We write – There is some emphasis here. ‘The message is in a precise and abiding form and it is written by those who had full authority to write.’ (NBC)
Why does John put ‘we write’ and not ‘I write’? This is the only place where he uses such an expression (whereas he uses the expression, ‘I write’ or equivalent no less than twelve times). This can hardly be the plural of authority. Kistemaker thinks that John must have in mind the other apostles, who (or at least, some of them) also committed their eyewitness testimony to writing. Counting somewhat against this interpretation is the John must have known that most, if not all, of the other apostles had died by this time.
To make our joy complete – If the immediate purpose of the proclamation was fellowship (v3), the ultimate purpose is complete joy. Commentators are divided on whether the correct reading refers to ‘our joy’ (NIV, RSV, NRSV)’, or ‘your joy’ (AV). On balance, the former is probably to be preferred, if only because it is the slightly more difficult reading, and therefore more likely to be altered by copyists (who would have called Jn 16:24 to mind). But perhaps the NEB captures the sense: ‘we write this in order that the joy of us all may be complete’. ‘Our joy’ is ‘yours as well as ours’.
Complete joy is, of course, unattainable in this life. ‘So verse 4 must be understood also to look beyond this life to the life of heaven. Then consummated fellowship will bring completed joy. ‘You will fill me with joy in your presence, with eternal pleasures at your right hand’ (Ps. 16:11).’ (Stott)
Yet although the joy of the life to come is not excluded, the principle hope expressed here is for joy in the present life.
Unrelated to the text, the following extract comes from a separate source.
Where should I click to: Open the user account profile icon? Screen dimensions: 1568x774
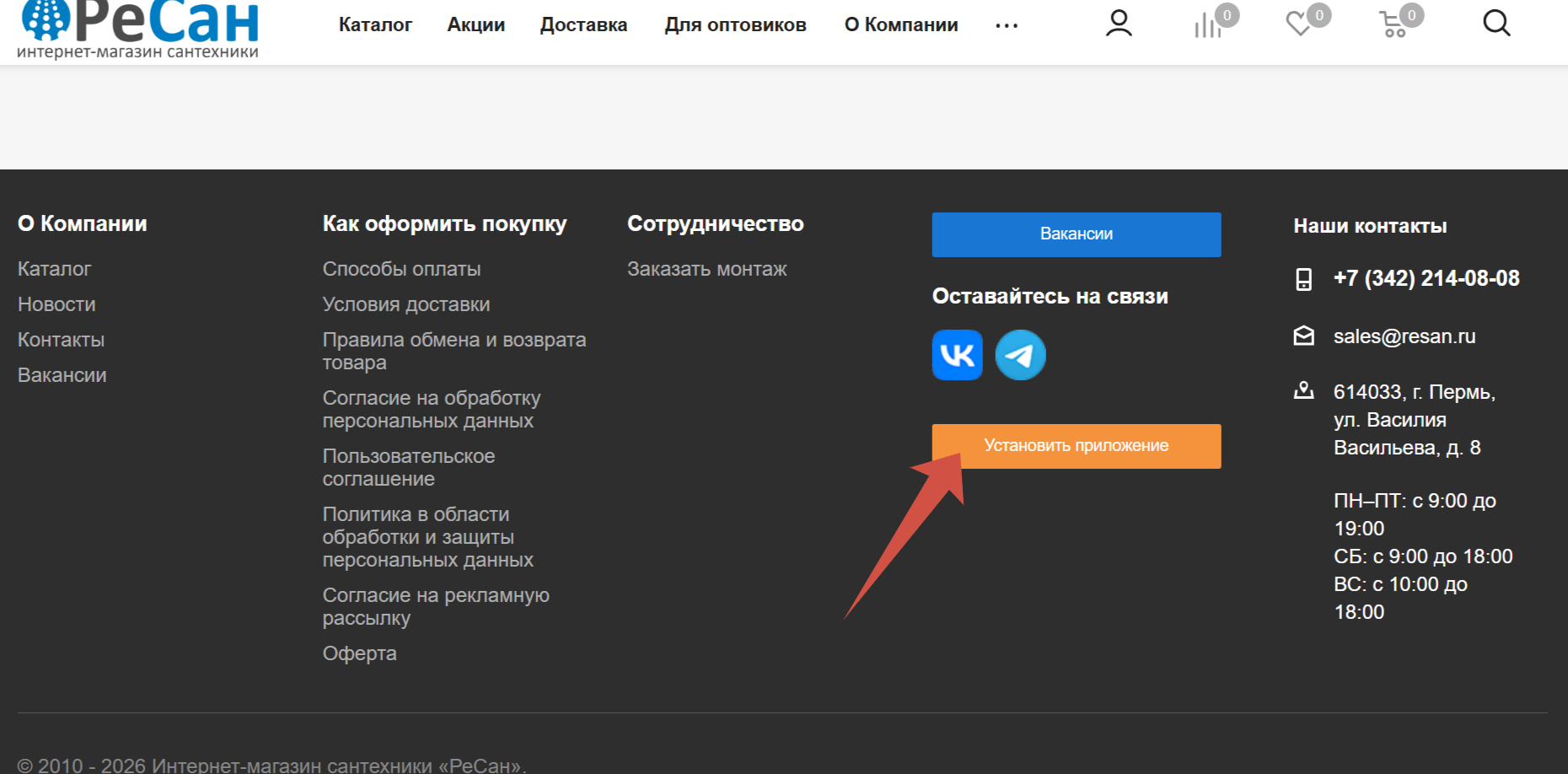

Such joy is referred to by our Lord in Jn 15:11; 16:24; 17:13; by Paul in Rom 5:11; 2 Cor 6:9; by Peter in 1 Pet 1:8; and by James in Jas 1:2.
As Jackman remarks, ‘three times in the upper room, in the face of the cross, Jesus spoke of the joy that awaited his disciples (Jn. 16:20, 22, 24), joy that would be complete and indestructible. But it came to them only through the cross and because he gave himself resolutely to fulfil his Father’s purposes (see Heb. 12:2–3).’
Candlish says of this joy that it consists in sharing with Christ (a) his standing with, and before, the Father; (b) that joyful sense of being God’s child; (c) the same commission to make known God’s nature, counsel and purposes; (d) that ‘meekness and lowliness of heart’ which makes his ‘burden light, and his yoke easy’.
Cotton notes that fellowship with God and the saints, and fullness of joy, must be possible, for why else did the apostles preach and write about Christ to that end. ‘Satan keeps many from seeking these things, because they think them impossible to attain, as the Jews, Jn 6:52,66. Though at first Nicodemus could not conceive such a mystery as this, yet at length he came to Jesus by night to have it explained, and his doctrine took place in him, Jn 3:9; 7:50,52; 19:39.’
‘That religion which makes people melancholy and miserable and wretched-looking, is a very low type of Christianity, and far below the standard of Him who wished “joy to be full.”‘ (Ryle, on Jn 16:16-24)
God Is Light, So We Must Walk in the Light, 5-10
1:5 Now this is the gospel message we have heard from him and announce to you: God is light, and in him there is no darkness at all. 1:6 If we say we have fellowship with him and yet keep on walking in the darkness, we are lying and not practicing the truth. 1:7 But if we walk in the light as he himself is in the light, we have fellowship with one another and the blood of Jesus his Son cleanses us from all sin. 1:8 If we say we do not bear the guilt of sin, we are deceiving ourselves and the truth is not in us. 1:9 But if we confess our sins, he is faithful and righteous, forgiving us our sins and cleansing us from all unrighteousness. 1:10 If we say we have not sinned, we make him a liar and his word is not in us.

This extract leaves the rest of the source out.